Key points stated during debate:
• FOI requests are increasing in scope and complexity
• Small municipalities have limited staff capacity
• Legal review is sometimes required
• Staff time is diverted from other operational duties
The argument presented was clear: FOI processing is costly and burdensome.
Step 2: A Real Time Transparency Test
Time: Approximately 1:35:20
Minutes later, a resident posed a question.
A councillor had just read a prepared multi page written statement into the public record in support of the FOI funding resolution.
The resident asked:
Can I have a copy tomorrow morning?
He stated that if Council refused, he would submit a formal FOI request and pay the required fee.
His point was practical, not rhetorical.
If FOI is costly, why not release a document that is already written, already read publicly, and already part of Village business?
Step 3: The Response
Instead of a direct yes or no:
• Council questioned whether the notes were technically a Village record
• “Custody and control” was raised
• The request was deferred
• The public was directed to rely on the video recording
No commitment was made to release the written statement immediately.
What This Reveals
This moment exposed a structural tension.
The Village is concerned about FOI volume.
Yet proactive disclosure was not embraced when presented with an opportunity to avoid an FOI request entirely.
The document in question was:
• A prepared written speech
• Read aloud in open session
• Delivered on a Village agenda item
This is not confidential material.
This is routine public governance content.
If routine public governance content requires procedural hesitation before release, FOI becomes the default access mechanism.
That increases workload, not reduces it.
Related Governance Pattern
Council has previously expressed concern about meeting length.
A proposal was made:
Attach written councillor reports to the agenda instead of reading them aloud.
Benefits would include:
• Shorter meetings
• Immediate written public records
• Reduced ambiguity over document status
• Fewer FOI requests for written statements
That proposal was not adopted.
The February 17 exchange illustrates why that decision matters.
Two Models of Transparency
Model 1: Reactive
Wait for formal requests. Process them. Review. Redact.

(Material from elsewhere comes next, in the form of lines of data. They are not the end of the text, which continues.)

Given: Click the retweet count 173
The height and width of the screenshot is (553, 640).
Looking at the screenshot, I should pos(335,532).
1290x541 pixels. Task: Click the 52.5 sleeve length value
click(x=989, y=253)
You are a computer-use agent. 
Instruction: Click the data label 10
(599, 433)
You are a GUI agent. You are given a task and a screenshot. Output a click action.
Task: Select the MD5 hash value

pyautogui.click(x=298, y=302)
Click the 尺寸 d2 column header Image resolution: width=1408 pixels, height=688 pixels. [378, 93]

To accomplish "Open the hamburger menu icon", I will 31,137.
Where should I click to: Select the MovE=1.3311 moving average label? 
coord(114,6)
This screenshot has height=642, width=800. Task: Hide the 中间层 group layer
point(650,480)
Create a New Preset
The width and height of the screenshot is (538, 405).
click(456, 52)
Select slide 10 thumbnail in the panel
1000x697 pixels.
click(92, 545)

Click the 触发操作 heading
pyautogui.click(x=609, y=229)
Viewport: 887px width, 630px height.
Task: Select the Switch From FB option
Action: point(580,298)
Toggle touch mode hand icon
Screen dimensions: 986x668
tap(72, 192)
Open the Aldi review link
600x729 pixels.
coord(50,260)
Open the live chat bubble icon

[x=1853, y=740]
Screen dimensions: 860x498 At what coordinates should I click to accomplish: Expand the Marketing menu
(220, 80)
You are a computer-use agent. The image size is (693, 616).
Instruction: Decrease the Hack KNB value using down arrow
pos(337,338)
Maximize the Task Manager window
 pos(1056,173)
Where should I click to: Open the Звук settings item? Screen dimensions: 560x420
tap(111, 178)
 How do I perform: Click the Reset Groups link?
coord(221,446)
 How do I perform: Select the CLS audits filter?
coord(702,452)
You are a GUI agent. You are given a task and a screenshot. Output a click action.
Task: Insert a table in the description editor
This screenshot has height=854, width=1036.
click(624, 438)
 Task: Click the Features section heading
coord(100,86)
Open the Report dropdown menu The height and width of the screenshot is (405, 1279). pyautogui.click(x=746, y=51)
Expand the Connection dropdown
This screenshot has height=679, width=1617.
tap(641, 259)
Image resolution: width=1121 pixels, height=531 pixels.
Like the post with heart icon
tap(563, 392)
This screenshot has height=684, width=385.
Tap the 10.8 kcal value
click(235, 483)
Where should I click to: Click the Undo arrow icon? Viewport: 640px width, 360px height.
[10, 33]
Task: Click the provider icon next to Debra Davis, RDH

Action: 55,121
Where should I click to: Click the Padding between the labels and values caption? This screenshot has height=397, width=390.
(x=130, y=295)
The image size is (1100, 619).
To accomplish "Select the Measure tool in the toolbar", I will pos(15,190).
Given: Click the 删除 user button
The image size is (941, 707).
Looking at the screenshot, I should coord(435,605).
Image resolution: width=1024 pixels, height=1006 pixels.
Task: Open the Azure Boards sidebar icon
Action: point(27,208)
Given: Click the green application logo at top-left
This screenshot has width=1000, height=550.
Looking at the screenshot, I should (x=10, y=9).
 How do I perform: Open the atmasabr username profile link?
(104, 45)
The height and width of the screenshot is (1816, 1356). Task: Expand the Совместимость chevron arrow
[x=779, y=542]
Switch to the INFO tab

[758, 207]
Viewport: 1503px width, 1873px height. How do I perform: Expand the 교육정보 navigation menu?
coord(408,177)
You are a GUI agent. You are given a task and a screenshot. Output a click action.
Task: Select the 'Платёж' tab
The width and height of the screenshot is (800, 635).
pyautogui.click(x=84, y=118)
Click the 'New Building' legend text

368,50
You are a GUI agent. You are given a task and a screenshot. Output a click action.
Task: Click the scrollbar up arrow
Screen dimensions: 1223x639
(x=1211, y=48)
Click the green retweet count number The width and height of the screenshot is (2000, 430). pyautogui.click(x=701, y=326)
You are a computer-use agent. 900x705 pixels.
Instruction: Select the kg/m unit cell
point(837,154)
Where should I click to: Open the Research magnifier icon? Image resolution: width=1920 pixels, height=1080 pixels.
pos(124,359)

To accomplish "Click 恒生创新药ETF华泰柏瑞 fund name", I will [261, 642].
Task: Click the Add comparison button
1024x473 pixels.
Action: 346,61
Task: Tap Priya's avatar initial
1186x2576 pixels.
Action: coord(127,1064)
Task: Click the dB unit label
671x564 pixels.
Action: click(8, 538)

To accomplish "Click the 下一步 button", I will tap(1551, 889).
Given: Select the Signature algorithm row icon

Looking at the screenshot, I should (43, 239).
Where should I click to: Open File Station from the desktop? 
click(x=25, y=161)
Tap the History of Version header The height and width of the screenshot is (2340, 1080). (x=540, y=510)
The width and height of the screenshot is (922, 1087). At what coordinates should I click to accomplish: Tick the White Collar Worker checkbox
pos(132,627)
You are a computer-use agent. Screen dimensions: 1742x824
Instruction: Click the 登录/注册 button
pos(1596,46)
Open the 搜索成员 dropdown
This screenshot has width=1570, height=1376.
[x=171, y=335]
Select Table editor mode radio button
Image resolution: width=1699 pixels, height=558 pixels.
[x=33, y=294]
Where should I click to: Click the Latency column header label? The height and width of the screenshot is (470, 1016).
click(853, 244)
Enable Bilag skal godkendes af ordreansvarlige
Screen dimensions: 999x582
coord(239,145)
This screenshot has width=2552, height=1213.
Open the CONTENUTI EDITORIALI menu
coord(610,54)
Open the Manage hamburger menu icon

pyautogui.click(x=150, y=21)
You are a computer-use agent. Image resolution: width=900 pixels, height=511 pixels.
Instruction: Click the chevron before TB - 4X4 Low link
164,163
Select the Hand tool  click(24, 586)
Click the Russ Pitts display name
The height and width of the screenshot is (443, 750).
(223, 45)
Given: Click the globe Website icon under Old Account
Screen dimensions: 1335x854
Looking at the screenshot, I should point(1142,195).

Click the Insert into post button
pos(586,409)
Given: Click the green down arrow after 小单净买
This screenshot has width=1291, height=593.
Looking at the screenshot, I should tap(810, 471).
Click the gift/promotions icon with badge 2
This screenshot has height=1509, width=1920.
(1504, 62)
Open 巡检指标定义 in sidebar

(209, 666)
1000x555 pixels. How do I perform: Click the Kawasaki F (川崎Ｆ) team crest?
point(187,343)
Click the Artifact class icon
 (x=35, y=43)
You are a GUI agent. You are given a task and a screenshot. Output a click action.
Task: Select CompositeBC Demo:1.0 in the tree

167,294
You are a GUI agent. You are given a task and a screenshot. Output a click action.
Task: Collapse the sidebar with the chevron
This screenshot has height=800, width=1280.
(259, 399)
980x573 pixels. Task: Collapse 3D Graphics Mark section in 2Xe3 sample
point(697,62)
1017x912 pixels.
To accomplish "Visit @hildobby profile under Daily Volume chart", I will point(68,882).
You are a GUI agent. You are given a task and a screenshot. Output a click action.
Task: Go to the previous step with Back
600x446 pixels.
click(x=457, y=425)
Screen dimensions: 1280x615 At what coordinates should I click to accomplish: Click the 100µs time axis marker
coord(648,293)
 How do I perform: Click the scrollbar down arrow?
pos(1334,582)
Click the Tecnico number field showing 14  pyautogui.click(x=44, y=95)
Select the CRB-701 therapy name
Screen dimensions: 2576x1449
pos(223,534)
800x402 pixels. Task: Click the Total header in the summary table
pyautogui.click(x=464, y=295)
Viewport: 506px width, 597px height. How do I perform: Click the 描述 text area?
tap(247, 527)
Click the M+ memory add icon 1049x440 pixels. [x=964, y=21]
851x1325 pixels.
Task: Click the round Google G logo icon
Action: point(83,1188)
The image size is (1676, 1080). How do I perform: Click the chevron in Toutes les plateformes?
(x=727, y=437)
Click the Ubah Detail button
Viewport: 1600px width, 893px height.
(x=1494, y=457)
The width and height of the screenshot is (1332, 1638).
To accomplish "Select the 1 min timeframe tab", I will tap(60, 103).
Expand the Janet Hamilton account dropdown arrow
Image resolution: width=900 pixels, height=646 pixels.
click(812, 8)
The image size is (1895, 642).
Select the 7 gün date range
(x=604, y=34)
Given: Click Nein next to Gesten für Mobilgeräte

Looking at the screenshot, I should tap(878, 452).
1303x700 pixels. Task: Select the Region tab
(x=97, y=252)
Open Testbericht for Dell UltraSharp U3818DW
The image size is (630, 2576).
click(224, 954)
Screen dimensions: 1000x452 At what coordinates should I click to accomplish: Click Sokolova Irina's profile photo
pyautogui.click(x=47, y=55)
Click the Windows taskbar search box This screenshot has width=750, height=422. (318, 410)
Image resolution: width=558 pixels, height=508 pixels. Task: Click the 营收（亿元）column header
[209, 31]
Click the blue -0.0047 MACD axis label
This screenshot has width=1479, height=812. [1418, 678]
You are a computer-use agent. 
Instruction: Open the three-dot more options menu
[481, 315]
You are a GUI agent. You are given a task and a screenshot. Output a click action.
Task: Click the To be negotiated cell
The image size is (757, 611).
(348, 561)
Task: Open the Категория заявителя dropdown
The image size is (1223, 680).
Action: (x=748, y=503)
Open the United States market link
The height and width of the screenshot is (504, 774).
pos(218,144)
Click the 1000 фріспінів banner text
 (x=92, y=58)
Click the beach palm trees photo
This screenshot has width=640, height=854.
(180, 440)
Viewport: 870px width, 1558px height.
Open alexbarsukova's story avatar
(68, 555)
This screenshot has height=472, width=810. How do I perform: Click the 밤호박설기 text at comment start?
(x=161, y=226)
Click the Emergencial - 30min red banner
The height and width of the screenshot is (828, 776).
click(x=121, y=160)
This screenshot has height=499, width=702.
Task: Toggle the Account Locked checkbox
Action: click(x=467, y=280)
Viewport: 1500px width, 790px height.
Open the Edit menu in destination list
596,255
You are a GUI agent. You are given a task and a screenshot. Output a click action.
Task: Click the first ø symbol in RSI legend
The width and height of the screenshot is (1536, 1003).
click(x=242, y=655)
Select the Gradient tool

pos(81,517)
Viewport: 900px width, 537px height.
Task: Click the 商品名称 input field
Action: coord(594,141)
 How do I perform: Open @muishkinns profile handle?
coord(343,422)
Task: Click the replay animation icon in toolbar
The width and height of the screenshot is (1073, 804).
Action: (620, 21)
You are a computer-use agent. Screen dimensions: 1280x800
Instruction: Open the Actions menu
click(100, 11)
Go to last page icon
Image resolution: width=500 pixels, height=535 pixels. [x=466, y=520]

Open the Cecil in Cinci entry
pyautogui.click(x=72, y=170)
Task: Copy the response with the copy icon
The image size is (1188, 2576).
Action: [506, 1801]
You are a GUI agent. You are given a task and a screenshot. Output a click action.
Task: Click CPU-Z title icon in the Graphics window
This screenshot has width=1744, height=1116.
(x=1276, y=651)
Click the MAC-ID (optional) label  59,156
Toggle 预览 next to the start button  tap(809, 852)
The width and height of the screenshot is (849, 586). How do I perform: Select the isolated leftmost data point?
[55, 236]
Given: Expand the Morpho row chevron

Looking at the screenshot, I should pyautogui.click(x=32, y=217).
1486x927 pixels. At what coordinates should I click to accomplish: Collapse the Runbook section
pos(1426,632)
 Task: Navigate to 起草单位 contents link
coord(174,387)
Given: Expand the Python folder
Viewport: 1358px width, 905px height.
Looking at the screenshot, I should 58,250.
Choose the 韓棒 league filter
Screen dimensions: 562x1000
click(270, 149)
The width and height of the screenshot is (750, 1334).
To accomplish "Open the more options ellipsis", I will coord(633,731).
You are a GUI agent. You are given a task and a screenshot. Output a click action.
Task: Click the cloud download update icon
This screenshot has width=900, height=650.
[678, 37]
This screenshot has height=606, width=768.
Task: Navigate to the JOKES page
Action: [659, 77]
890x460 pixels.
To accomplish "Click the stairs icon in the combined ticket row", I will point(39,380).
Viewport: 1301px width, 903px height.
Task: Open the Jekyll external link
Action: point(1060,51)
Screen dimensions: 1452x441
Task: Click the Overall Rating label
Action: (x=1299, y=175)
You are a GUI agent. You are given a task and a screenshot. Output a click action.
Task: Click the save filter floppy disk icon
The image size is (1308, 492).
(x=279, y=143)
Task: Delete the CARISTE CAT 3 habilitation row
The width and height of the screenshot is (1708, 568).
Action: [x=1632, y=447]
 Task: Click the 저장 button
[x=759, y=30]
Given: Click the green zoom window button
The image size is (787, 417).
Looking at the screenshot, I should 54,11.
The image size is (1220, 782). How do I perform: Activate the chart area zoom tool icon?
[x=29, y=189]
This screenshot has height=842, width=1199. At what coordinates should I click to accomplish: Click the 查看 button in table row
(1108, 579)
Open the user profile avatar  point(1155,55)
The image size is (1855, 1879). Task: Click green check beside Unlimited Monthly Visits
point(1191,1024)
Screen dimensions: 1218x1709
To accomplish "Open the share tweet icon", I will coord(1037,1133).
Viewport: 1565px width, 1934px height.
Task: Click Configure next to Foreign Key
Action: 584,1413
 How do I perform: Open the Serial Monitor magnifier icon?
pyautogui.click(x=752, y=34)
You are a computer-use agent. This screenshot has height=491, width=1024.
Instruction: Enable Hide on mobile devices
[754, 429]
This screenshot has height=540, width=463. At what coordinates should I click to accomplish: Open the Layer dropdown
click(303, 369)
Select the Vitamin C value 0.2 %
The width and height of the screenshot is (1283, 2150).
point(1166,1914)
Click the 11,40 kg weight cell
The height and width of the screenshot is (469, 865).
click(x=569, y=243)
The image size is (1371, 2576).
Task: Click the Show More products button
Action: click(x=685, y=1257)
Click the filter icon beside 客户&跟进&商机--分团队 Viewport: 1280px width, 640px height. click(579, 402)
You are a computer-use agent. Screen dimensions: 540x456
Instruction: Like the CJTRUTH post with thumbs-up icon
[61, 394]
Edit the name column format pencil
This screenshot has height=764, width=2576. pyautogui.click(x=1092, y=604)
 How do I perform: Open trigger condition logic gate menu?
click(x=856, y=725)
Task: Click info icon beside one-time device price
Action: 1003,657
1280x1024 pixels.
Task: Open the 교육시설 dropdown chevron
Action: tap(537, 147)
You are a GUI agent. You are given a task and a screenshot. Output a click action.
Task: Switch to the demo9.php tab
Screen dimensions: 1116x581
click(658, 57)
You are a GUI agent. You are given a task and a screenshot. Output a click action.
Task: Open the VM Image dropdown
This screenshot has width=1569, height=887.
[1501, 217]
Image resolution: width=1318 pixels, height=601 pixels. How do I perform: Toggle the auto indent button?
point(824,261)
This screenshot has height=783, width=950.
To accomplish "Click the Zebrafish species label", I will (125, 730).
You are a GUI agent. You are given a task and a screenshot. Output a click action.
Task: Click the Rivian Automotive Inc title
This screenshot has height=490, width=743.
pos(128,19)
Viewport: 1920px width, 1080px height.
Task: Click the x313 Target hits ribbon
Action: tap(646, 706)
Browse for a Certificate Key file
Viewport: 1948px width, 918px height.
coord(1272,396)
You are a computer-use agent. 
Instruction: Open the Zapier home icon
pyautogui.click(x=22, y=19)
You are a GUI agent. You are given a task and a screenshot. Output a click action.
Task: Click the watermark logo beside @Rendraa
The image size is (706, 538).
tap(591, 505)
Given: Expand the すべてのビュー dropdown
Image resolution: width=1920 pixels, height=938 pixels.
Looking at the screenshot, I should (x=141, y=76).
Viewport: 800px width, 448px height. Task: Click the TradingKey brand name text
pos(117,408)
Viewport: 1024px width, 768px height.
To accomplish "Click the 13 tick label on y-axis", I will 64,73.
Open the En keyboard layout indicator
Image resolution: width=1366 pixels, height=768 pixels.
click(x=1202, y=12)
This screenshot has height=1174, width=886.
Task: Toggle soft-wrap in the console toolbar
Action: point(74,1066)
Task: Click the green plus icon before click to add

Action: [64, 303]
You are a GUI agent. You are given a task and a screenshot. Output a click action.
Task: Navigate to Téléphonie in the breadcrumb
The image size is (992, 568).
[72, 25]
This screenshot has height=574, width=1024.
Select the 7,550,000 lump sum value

Charge fees.
Model 2: Proactive
Release public governance material as standard practice.
On February 17, residents observed which model was applied.
The Core Question
If a written statement read into the public record cannot be immediately shared upon request, what standard defines accessible public information?
This case is not about personalities.
It is about governance alignment between stated concerns and actual practice.
Residents can review the meeting video and decide for themselves.